Count the lines in the items below that contain the word "emoji" and reply with only that number.
# start of Records shown
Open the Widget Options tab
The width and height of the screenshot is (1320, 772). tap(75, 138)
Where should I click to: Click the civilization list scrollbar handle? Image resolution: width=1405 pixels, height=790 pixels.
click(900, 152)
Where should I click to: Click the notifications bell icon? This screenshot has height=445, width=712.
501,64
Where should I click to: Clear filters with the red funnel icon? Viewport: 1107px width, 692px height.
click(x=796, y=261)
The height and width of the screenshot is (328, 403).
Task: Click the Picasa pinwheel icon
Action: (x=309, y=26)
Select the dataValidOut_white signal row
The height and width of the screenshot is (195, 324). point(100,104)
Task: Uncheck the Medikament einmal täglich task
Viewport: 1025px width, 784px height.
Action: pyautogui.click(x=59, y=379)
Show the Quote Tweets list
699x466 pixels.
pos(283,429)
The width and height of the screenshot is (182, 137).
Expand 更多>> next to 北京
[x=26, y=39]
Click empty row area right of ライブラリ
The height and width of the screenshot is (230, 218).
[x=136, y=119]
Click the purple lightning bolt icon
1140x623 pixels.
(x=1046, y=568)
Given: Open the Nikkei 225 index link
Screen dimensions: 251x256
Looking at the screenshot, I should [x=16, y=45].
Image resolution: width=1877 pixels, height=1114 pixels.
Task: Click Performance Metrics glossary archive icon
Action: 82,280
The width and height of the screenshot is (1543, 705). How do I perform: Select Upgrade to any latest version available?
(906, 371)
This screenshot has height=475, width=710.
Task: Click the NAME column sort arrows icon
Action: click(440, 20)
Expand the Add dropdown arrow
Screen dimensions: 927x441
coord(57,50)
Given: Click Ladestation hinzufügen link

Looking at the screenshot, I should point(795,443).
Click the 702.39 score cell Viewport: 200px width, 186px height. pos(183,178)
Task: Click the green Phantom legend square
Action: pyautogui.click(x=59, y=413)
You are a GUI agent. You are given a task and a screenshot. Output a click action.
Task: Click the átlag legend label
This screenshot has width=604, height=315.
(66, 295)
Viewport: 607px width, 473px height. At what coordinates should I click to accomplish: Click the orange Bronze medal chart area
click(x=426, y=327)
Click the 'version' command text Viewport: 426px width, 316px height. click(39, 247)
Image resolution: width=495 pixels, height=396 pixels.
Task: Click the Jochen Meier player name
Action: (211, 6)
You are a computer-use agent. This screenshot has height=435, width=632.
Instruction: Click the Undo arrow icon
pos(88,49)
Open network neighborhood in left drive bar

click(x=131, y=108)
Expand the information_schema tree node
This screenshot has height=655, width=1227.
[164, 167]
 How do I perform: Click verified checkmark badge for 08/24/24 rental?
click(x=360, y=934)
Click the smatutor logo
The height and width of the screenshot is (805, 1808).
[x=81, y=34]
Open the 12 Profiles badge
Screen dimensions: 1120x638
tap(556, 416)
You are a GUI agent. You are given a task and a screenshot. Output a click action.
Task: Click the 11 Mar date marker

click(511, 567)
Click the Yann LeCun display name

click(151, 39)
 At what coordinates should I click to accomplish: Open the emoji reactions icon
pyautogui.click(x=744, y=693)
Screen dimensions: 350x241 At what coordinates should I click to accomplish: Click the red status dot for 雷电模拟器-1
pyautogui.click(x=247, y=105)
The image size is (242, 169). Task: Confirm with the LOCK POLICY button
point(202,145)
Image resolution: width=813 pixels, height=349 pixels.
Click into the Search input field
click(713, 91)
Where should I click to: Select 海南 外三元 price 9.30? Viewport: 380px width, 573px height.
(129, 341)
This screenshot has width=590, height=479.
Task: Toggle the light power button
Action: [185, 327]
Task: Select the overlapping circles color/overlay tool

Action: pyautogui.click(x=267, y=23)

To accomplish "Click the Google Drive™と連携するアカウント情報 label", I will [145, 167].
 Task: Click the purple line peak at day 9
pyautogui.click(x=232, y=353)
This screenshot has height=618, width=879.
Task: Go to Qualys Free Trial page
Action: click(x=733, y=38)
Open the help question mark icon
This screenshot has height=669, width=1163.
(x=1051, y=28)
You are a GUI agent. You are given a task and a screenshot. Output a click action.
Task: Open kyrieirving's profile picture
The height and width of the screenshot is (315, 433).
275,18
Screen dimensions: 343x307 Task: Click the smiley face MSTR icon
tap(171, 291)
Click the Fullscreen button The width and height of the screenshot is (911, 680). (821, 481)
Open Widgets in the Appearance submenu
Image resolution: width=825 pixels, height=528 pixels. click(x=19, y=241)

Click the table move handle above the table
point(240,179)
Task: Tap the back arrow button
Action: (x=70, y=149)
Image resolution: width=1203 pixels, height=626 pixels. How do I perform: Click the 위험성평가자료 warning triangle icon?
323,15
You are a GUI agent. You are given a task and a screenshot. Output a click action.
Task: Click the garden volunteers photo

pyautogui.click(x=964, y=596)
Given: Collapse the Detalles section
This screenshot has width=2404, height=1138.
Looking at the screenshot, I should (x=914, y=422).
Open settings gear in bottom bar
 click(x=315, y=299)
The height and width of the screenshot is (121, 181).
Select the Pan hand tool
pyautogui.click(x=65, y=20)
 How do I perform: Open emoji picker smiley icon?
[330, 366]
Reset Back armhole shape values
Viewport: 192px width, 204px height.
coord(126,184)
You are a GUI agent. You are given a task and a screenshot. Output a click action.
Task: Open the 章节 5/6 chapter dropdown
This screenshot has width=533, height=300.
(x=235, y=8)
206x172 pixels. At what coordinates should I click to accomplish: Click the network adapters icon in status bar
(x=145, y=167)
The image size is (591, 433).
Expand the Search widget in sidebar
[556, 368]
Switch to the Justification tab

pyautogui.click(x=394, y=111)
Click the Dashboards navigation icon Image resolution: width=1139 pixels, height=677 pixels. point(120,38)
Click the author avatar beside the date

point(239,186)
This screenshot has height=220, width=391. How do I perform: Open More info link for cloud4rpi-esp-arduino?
# end of Records shown
Solution for this task:
2